I notice that the opposition leader also complained about the fact that the Leader of the House identified through the media that these changes were going to occur. Again, this is the same group of people who routinely announced major policy changes and major government initiatives through the media, without announcing them in the parliament, without indicating to the parliament what the government’s priorities were. They made it a matter of routine to announce major initiatives through the media—on the Sunday morning TV shows, you name it. It happened time after time. Now, somehow, because they are in opposition, an indication in December—some time before the parliament is due to sit—through the media that the government is intending to make changes to the way that the parliament works is some kind of heinous offence. It really is an absurd proposition.
I noticed also that Dr Nelson, the opposition leader, stated that the Friday sittings that the government proposes will not be fair dinkum—that somehow they will not be real. Apart from anything else, this demonstrates extraordinary contempt for backbenchers, and extraordinary contempt for ordinary members of parliament and the private members’ business that will be transacted on those Fridays. And I noticed that the opposition leader complained about the possibility that perhaps not all ministers may be present during the transacting of this private members’ business. Can I ask the opposition leader how many Mondays he was in here, sitting in private members’ business and listening to the private members’ motions? How many Mondays was he loyally sitting in here listening even to the members of his own party making grievance speeches and doing private members’ motions? Somehow, transferring this from the Monday to the Friday—and I may not be here; I may be in my office or at a committee meeting or something like that—is dreadful, somehow it is wrong!
But the most extraordinary thing about the opposition leader’s contribution here and about the fact that he and his colleagues have listed over 40 speakers to speak on this motion is what it says about the priorities of the new opposition. Of all the issues that we in this parliament are now facing, of all the major themes that we have to grapple with, this is the big thing. This is the major issue, for which we have to line up virtually the entire caucus, the entire Liberal Party and National Party, to speak on. We actually pay to this issue the compliment of having the opposition leader make his first substantial speech in the parliament on this issue—working on Fridays. That is the issue that they are upset about: the prospect of a five-day working week.

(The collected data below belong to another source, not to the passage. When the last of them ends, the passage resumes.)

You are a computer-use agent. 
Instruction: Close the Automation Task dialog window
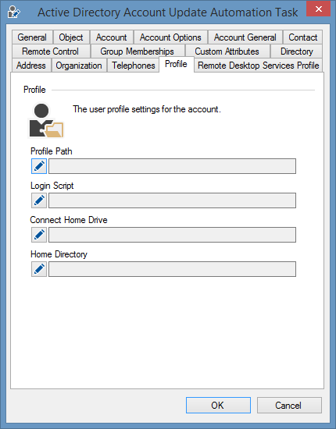click(318, 9)
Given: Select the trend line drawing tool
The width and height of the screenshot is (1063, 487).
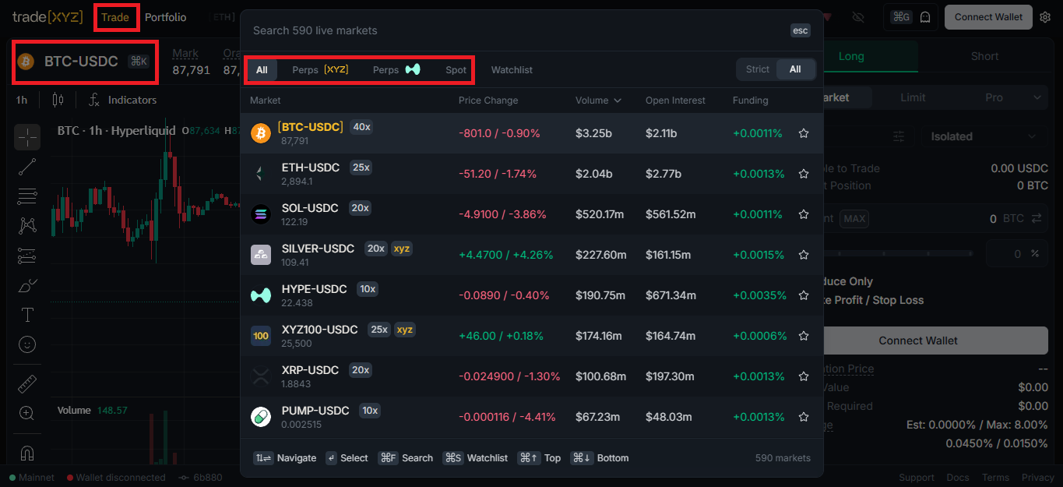Looking at the screenshot, I should (27, 167).
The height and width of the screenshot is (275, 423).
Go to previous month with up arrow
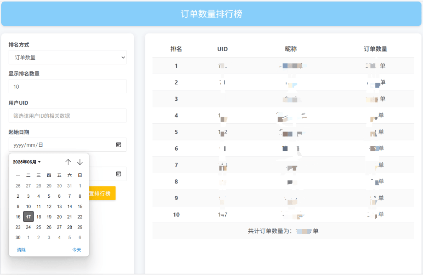coord(68,162)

It is not a big debate about whether or not we should have an apology to Indigenous Australians. That debate has been going on in public within the Liberal Party and the National Party, the coalition. They still have not quite worked out where they stand. They are divided; they are confused. It is not a debate about whether or not Work Choices is dead. The opposition leader says that Work Choices is dead. At the same time his deputy is out there with a shovel digging up the corpse, trying to revive it, trying to breathe life back into Frankenstein’s monster. It is not a debate about that, though, is it? It is not a debate about whether or not Work Choices, individual contracts and the ability to rip away penalty rates and overtime from ordinary working people should be in the legislation of this country. It is not about those issues either. And it is not about inflation. It is not about whether or not we need to cut back on government spending. The shadow Treasurer, the member for Wentworth, says that is all a fairytale. The Leader of the Opposition says that the former government left the economy in absolutely tiptop shape, absolutely perfect shape. He says that everything is fine, there is no problem.
None of these issues warrants a serious assault on the government, a serious attempt to create a major public policy debate in their first attempt as an opposition. The big issue is whether or not you get to turn up on Fridays, whether or not there should be a five-day parliamentary sitting week—that is the big issue! It tells you everything about the new Leader of the Opposition and everything about the new opposition. The hypocrisy of their position, where they are now standing up and advocating positions that they violently opposed and trod all over for the previous 12 years, really is breathtaking. I commend the motion to the House.